» **SHORT TASK**
Summarize the cake-baking text below in two sentences.

» **SOURCE**
And, make the cake layers first, so they cool, which will help for when you are ready to frost them. I have never baked a layer cake from scratch, partly because the idea intimidates me and partly because I see layer cakes as a means of conveying frosting, not as a taste sensation on their own. I have a whole repertoire of single layer cakes: snack cakes, flourless chocolate cakes, olive oil cakes—all one layer affairs with plenty of flavor all on their own. But for layer cakes, Betty Crocker or Duncan Hines always fill the bill for me. They don’t upstage the icing.
Now, build your wonky double boiler out of a deep saucepan and a metal bowl, filling the saucepan about halfway with water from the tap. Holding onto one edge of the mixing bowl with a potholder-ed hand, start breaking up and mushing the chocolate into the sugar, until the mixture looks like chocolate sand, keeping the water in the bottom pot at a gentle simmer.

» **DATASET EXTRACT**
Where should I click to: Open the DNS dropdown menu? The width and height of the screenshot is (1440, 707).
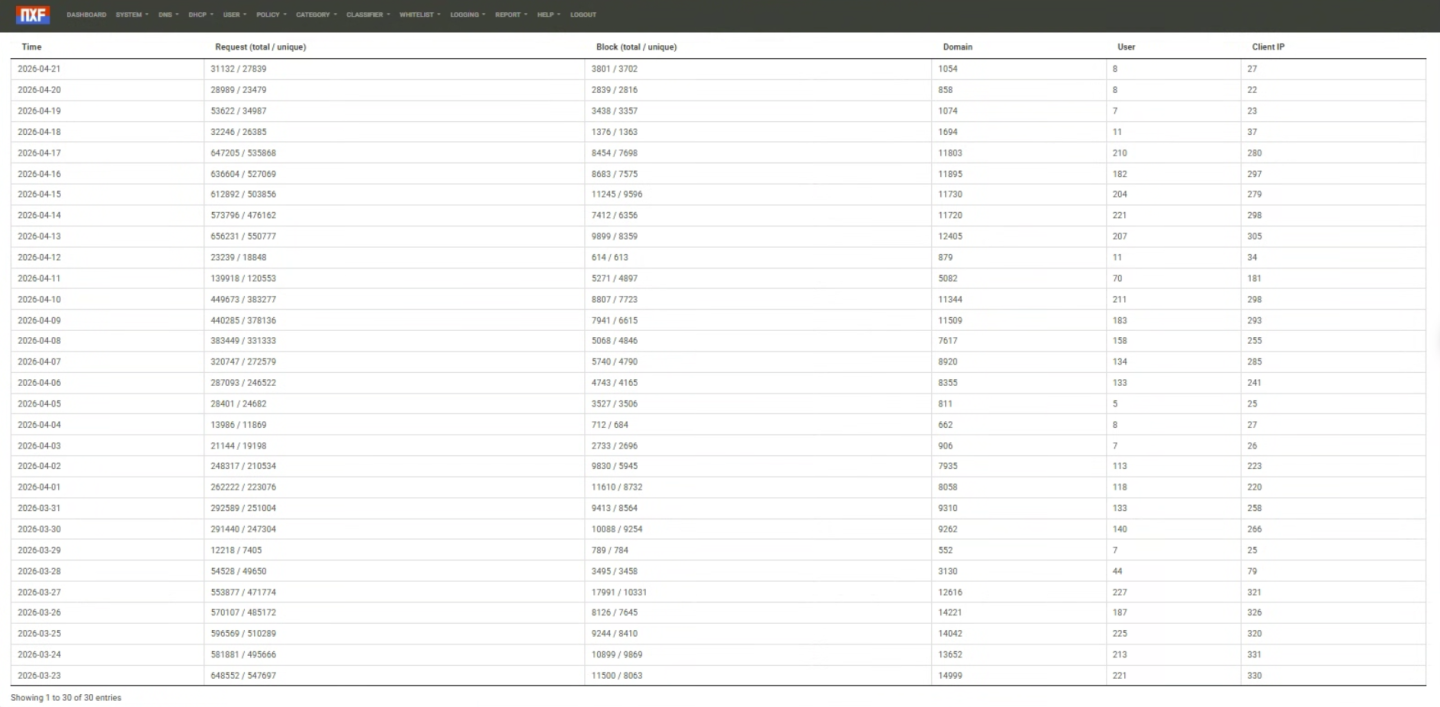168,15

» **ANSWER IN FULL**
The writer advises baking the cake layers first so they cool before frosting, and admits to never having made a layer cake from scratch, preferring Betty Crocker or Duncan Hines because layer cakes serve mainly to carry frosting, while single-layer cakes have plenty of flavor on their own. Next comes a makeshift double boiler of a deep saucepan half-filled with tap water and a metal bowl, where the chocolate is broken up and mushed into the sugar over gently simmering water until the mixture looks like chocolate sand.